- **SOURCE DATA**:
····················

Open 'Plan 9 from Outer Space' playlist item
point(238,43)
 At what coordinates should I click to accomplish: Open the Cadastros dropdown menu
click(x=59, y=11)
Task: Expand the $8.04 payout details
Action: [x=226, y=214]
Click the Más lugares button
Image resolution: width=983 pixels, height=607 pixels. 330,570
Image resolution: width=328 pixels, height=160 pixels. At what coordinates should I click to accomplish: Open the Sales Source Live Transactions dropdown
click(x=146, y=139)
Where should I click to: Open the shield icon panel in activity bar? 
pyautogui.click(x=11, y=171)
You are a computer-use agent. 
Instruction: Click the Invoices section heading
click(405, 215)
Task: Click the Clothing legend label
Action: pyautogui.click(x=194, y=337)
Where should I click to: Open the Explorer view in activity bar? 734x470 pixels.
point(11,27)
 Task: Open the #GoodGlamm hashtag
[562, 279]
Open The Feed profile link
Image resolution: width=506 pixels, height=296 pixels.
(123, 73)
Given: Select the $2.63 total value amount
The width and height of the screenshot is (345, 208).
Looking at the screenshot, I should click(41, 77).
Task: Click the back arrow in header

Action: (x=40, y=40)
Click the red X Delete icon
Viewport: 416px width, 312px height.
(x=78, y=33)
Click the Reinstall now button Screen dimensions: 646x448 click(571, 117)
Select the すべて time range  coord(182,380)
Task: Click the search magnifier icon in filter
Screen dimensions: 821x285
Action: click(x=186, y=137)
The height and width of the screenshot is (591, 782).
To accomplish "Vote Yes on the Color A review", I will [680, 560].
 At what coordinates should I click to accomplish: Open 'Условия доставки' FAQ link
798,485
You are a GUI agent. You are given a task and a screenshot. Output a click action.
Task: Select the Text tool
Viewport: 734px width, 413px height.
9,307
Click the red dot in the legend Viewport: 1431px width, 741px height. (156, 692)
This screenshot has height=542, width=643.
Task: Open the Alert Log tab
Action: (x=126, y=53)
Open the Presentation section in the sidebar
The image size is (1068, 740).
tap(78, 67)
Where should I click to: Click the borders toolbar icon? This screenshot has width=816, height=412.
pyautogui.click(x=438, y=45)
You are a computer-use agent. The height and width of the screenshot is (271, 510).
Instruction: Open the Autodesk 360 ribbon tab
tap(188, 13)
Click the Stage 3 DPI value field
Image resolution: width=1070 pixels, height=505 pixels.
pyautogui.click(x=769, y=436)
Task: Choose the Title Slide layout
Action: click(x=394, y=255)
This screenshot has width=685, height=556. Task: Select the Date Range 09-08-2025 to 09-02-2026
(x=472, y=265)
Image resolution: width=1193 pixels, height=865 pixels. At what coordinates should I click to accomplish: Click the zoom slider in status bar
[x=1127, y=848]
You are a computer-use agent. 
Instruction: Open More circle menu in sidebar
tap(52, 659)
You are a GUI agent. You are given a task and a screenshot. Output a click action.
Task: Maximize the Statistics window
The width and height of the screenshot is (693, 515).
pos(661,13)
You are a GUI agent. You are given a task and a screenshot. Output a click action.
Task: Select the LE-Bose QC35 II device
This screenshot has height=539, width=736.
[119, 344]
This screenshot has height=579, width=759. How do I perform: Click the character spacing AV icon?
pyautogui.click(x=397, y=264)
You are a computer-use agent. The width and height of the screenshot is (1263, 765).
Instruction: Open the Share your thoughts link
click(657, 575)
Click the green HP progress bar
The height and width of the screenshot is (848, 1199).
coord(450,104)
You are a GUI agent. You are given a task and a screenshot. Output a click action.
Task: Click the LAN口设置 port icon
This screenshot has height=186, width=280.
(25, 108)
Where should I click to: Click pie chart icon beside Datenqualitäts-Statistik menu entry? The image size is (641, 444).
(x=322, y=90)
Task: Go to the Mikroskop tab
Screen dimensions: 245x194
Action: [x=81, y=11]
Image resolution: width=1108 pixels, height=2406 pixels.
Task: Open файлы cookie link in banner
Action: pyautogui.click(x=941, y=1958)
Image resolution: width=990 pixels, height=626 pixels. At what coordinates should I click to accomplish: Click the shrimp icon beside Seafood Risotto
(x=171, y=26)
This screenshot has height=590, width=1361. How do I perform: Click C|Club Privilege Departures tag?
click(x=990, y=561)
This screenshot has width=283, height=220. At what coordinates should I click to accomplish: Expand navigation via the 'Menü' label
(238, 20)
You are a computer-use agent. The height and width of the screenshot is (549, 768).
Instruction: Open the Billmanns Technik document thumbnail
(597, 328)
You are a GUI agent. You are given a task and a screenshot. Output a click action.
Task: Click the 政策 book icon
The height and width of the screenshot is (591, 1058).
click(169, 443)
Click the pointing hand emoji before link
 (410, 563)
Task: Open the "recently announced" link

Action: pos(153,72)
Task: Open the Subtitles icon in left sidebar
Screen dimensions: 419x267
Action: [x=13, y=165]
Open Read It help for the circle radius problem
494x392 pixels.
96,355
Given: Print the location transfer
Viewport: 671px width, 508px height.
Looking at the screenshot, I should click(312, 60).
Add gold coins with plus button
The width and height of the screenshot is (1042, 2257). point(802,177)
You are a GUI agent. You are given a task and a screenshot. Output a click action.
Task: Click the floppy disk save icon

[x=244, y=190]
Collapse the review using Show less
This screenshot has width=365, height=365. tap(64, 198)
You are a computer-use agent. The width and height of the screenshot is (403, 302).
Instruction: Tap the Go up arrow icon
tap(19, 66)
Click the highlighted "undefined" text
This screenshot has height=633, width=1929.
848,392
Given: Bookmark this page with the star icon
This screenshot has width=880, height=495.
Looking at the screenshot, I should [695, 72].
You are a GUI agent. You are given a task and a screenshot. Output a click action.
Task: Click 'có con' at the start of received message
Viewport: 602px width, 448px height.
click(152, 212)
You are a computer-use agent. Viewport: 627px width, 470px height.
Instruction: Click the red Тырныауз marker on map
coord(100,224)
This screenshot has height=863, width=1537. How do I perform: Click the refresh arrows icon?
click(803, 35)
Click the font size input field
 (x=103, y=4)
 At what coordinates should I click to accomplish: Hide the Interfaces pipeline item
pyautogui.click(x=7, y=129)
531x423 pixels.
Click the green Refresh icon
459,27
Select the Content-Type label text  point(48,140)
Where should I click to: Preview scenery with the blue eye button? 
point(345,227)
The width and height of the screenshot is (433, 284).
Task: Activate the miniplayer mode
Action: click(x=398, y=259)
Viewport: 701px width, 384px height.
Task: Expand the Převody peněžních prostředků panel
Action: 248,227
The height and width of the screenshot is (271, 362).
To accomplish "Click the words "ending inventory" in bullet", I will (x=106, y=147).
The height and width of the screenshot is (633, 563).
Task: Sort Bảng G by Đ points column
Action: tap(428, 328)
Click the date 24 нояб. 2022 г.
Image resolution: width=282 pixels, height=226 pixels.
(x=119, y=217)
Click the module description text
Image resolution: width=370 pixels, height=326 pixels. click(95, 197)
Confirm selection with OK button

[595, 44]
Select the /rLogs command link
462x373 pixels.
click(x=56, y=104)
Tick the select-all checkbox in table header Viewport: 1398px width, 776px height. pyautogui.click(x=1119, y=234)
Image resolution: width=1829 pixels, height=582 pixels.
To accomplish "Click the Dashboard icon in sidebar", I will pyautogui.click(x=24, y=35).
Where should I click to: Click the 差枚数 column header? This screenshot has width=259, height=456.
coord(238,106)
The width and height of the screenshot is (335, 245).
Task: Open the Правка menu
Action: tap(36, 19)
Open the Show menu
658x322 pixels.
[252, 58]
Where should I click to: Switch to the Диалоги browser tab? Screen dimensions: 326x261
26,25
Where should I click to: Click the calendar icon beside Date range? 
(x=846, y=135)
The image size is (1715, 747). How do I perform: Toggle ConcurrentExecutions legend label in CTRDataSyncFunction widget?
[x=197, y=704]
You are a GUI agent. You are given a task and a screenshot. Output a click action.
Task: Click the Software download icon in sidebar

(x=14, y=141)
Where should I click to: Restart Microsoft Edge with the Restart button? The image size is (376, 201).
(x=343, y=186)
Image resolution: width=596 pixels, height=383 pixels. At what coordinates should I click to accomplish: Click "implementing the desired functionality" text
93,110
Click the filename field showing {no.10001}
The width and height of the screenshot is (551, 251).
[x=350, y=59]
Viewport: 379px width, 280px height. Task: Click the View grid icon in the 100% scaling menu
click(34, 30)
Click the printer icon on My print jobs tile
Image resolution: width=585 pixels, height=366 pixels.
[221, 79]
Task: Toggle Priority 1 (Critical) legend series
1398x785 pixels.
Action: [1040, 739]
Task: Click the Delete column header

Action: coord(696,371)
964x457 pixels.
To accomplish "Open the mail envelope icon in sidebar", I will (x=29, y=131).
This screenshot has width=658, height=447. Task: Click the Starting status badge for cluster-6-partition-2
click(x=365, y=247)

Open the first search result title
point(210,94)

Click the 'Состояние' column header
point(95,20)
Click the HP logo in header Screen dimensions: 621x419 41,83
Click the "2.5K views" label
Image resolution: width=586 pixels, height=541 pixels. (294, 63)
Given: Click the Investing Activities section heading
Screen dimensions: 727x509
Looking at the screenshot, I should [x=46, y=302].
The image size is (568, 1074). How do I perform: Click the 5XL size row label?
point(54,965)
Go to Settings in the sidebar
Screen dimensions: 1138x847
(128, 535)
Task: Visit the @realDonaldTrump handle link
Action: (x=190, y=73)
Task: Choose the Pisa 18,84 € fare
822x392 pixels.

····················

- **TASK DIRECTIONS**: Wherever the string "computer" appears in the entries above, return the line it appears on.

- **SOLUTION TO THIS EXERCISE**:
You are a computer-use agent. 
You are a computer-use agent. The height and width of the screenshot is (271, 510).
You are a computer-use agent. 
You are a computer-use agent. The width and height of the screenshot is (1263, 765).
You are a computer-use agent. The height and width of the screenshot is (549, 768).
You are a computer-use agent. The width and height of the screenshot is (403, 302).
You are a computer-use agent. Viewport: 627px width, 470px height.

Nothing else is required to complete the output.